Viscosity and Density Correlations for Hydrocarbon Gases and Pure and Impure Gas Mixtures

Abstract

In this work, newly developed correlations for hydrocarbon gas viscosity and density are presented. The models were built and tested using a large database of experimental measurements collected through extensive literature search. The database covers gas composition, viscosity, density, temperature, pressure, pseudoreduced pressure and temperature and compressibility factor for different gases, and pure and impure gas mixtures containing high amount of pentane plus and small concentration of nonhydrocarbon components. Gas viscosity and gas density models were built with 800 randomly selected data points extracted from the large database. The models were developed using the Alternating Conditional Expectations (ACE) algorithm.
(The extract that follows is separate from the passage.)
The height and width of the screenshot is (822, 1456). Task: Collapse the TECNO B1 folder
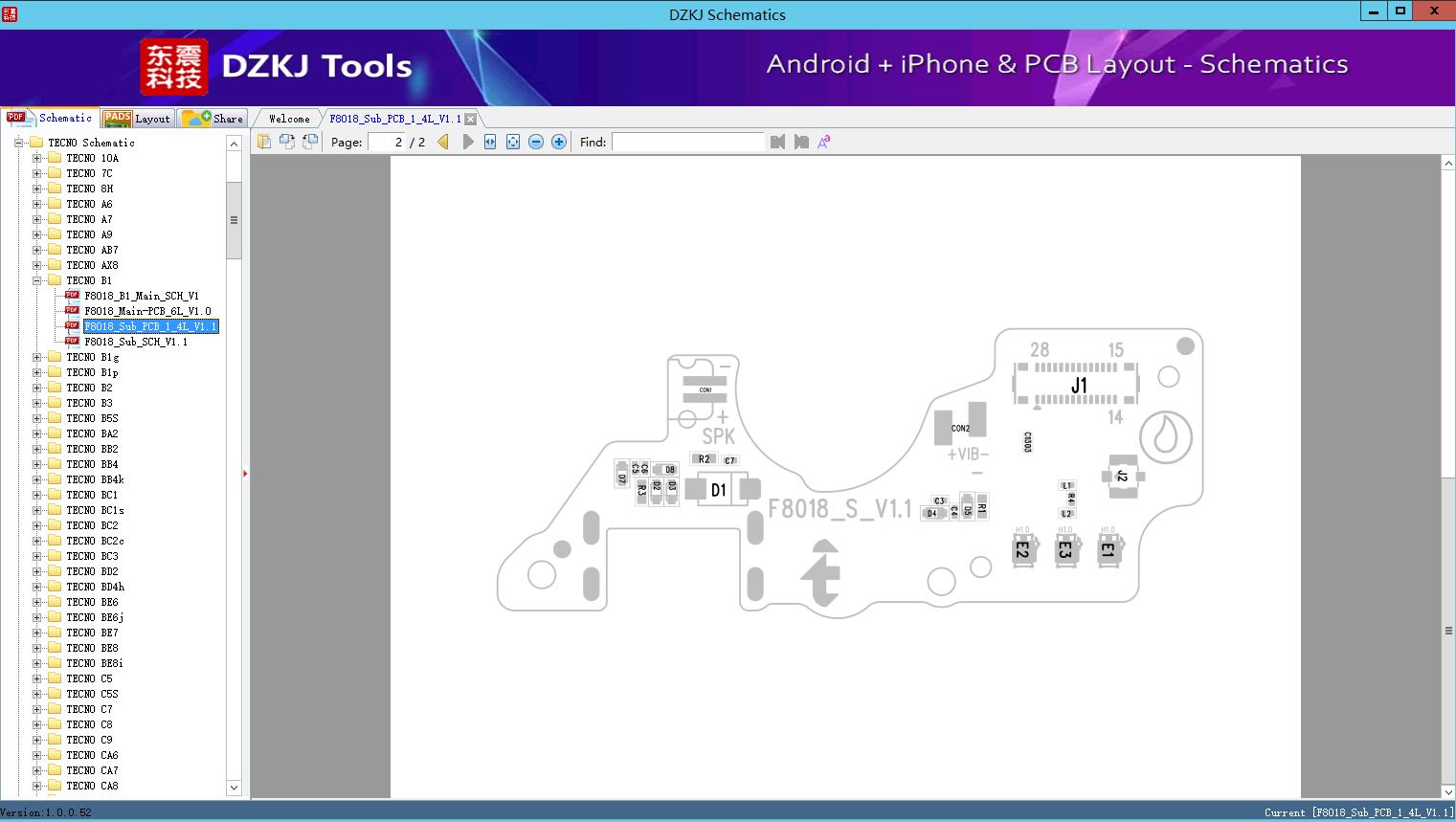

The models' accuracy was validated using the rest of the database, and their efficiency was tested against some commonly used correlations. The developed models seemed very efficient and they accurately predicted the experimental viscosity and density measurements, overcoming several constraints limiting the other correlations' accuracy with average absolute errors of 3.95% and 4.93% for the gas viscosity and gas density models, respectively. Sensitivity analysis of the proposed gas viscosity model indicated the positive impact of density and pseudoreduced temperature and the trivial impact of pseudoreduced pressure. The gas density model was found to be sensitive to all input parameters of pseudoreduced temperature, apparent molecular weight, and pseudoreduced pressure listed on the order of their impact. Negative impact was predicted for reduced temperature, whereas positive ones werenoticed for the pseudoreduced pressure and gas apparent molecular weight.